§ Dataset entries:
━━━━

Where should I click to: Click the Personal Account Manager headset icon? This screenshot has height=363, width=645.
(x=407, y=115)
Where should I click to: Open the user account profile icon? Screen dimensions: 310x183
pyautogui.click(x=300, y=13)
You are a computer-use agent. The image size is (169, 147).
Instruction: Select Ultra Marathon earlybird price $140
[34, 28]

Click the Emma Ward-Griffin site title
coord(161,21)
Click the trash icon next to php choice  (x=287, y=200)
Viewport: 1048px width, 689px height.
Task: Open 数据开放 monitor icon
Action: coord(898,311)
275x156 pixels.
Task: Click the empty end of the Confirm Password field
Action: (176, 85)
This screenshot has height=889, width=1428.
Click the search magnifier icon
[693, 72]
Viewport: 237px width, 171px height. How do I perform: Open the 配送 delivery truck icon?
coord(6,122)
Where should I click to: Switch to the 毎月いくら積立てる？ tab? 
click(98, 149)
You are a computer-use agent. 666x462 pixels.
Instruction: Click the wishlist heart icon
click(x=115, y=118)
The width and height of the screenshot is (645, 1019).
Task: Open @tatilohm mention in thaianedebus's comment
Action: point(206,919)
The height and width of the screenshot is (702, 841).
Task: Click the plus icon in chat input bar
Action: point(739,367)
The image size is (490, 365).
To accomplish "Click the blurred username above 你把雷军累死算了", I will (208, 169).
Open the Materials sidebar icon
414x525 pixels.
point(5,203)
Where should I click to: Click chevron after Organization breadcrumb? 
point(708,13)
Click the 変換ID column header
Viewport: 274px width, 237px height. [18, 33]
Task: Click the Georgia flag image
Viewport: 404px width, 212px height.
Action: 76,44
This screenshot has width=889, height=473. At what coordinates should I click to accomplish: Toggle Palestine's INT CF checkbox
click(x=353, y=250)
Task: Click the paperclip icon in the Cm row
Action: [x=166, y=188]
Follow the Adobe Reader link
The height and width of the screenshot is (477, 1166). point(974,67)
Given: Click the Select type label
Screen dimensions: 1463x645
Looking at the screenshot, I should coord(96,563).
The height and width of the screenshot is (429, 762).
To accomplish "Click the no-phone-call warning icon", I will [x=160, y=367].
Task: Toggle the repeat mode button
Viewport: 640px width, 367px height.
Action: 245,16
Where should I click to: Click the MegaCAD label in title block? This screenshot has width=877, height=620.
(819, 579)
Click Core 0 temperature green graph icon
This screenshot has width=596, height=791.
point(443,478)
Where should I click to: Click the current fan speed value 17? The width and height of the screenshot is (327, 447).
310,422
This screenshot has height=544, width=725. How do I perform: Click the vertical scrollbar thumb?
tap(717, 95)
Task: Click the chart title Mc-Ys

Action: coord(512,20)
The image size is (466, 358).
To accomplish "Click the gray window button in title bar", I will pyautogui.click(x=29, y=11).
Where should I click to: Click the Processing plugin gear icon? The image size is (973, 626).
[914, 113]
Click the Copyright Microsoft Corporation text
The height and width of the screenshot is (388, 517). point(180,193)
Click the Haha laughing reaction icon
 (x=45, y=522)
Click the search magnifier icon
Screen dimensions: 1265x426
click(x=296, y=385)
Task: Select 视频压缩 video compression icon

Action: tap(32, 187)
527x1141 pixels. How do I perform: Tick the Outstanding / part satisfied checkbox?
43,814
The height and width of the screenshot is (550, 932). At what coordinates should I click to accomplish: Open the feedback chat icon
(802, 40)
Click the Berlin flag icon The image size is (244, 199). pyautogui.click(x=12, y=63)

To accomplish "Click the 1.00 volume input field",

━━━━

§ Task to carry out: Please restate the data word for word, every record included.

§ Exercise solution:
Where should I click to: Click the Personal Account Manager headset icon? This screenshot has height=363, width=645.
(x=407, y=115)
Where should I click to: Open the user account profile icon? Screen dimensions: 310x183
pyautogui.click(x=300, y=13)
You are a computer-use agent. The image size is (169, 147).
Instruction: Select Ultra Marathon earlybird price $140
[34, 28]

Click the Emma Ward-Griffin site title
coord(161,21)
Click the trash icon next to php choice  (x=287, y=200)
Viewport: 1048px width, 689px height.
Task: Open 数据开放 monitor icon
Action: coord(898,311)
275x156 pixels.
Task: Click the empty end of the Confirm Password field
Action: (176, 85)
This screenshot has height=889, width=1428.
Click the search magnifier icon
[693, 72]
Viewport: 237px width, 171px height. How do I perform: Open the 配送 delivery truck icon?
coord(6,122)
Where should I click to: Switch to the 毎月いくら積立てる？ tab? 
click(98, 149)
You are a computer-use agent. 666x462 pixels.
Instruction: Click the wishlist heart icon
click(x=115, y=118)
The width and height of the screenshot is (645, 1019).
Task: Open @tatilohm mention in thaianedebus's comment
Action: point(206,919)
The height and width of the screenshot is (702, 841).
Task: Click the plus icon in chat input bar
Action: point(739,367)
The image size is (490, 365).
To accomplish "Click the blurred username above 你把雷军累死算了", I will (208, 169).
Open the Materials sidebar icon
414x525 pixels.
point(5,203)
Where should I click to: Click chevron after Organization breadcrumb? 
point(708,13)
Click the 変換ID column header
Viewport: 274px width, 237px height. [18, 33]
Task: Click the Georgia flag image
Viewport: 404px width, 212px height.
Action: 76,44
This screenshot has width=889, height=473. At what coordinates should I click to accomplish: Toggle Palestine's INT CF checkbox
click(x=353, y=250)
Task: Click the paperclip icon in the Cm row
Action: [x=166, y=188]
Follow the Adobe Reader link
The height and width of the screenshot is (477, 1166). point(974,67)
Given: Click the Select type label
Screen dimensions: 1463x645
Looking at the screenshot, I should coord(96,563).
The height and width of the screenshot is (429, 762).
To accomplish "Click the no-phone-call warning icon", I will [x=160, y=367].
Task: Toggle the repeat mode button
Viewport: 640px width, 367px height.
Action: 245,16
Where should I click to: Click the MegaCAD label in title block? This screenshot has width=877, height=620.
(819, 579)
Click Core 0 temperature green graph icon
This screenshot has width=596, height=791.
point(443,478)
Where should I click to: Click the current fan speed value 17? The width and height of the screenshot is (327, 447).
310,422
This screenshot has height=544, width=725. How do I perform: Click the vertical scrollbar thumb?
tap(717, 95)
Task: Click the chart title Mc-Ys

Action: coord(512,20)
The image size is (466, 358).
To accomplish "Click the gray window button in title bar", I will pyautogui.click(x=29, y=11).
Where should I click to: Click the Processing plugin gear icon? The image size is (973, 626).
[914, 113]
Click the Copyright Microsoft Corporation text
The height and width of the screenshot is (388, 517). point(180,193)
Click the Haha laughing reaction icon
 (x=45, y=522)
Click the search magnifier icon
Screen dimensions: 1265x426
click(x=296, y=385)
Task: Select 视频压缩 video compression icon

Action: tap(32, 187)
527x1141 pixels. How do I perform: Tick the Outstanding / part satisfied checkbox?
43,814
The height and width of the screenshot is (550, 932). At what coordinates should I click to accomplish: Open the feedback chat icon
(802, 40)
Click the Berlin flag icon The image size is (244, 199). pyautogui.click(x=12, y=63)

To accomplish "Click the 1.00 volume input field",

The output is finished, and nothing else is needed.